At some point in my network I have 3 tensors (x1, x2, x3) that I would like to sum with a learned weighting scheme. Although trying to be explicit that my ‘host_weights’ vector of 3 weights requires a gradient it doesn’t seem to get updated at all:

    def __init__(self, **kwargs):
        ....                      
        self.register_parameter(name='host_weights', param=nn.Parameter(torch.randn(3, requires_grad=True)))
        

    def forward(self, x1, x2, x3):

        x1 = self.resnet_x1(x1)
        x2 = self.resnet_x2(x2)
        x3 = self.resnet_x3(x3)
        
        weights_scaled = F.softmax(self.host_weights, dim=0)
        print(self.host_weights)
        x = weights_scaled[0]*x1 + weights_scaled[1]*x2 + weights_scaled[2]*x3
        ...

However:

Parameter containing:
tensor([-0.8687, -0.4497, -0.9619], device=‘cuda:0’, requires_grad=True)
Parameter containing:
tensor([-0.8687, -0.4497, -0.9619], device=‘cuda:0’, requires_grad=True)
Parameter containing:
tensor([-0.8687, -0.4497, -0.9619], device=‘cuda:0’, requires_grad=True)
Parameter containing:
tensor([-0.8687, -0.4497, -0.9619], device=‘cuda:0’, requires_grad=True)
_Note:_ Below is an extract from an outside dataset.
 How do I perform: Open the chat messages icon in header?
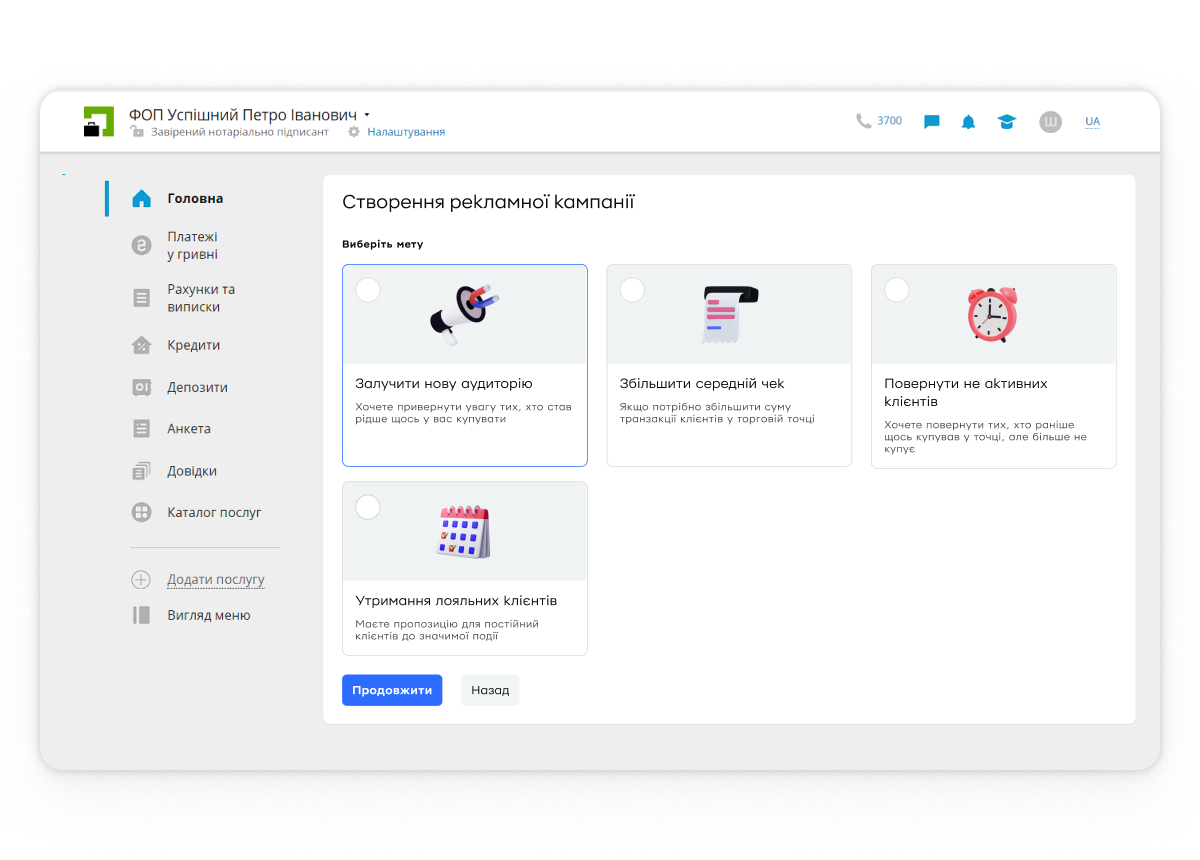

I’m not sure why however, could the indexing be creating a break in autograd?

mariosasko · August 26, 2020, 12:06pm

It should’t break the computation graph. Applying softmax and then indexing the weights is a valid sequence of ops. Additional code would be helpful (the whole forward pass and training loop) to solve the issue.

ilkarman · August 26, 2020, 4:24pm

Ah it was a silly error elsewhere where optimizer. zero_grad() was above optimizer. step() killing my gradient!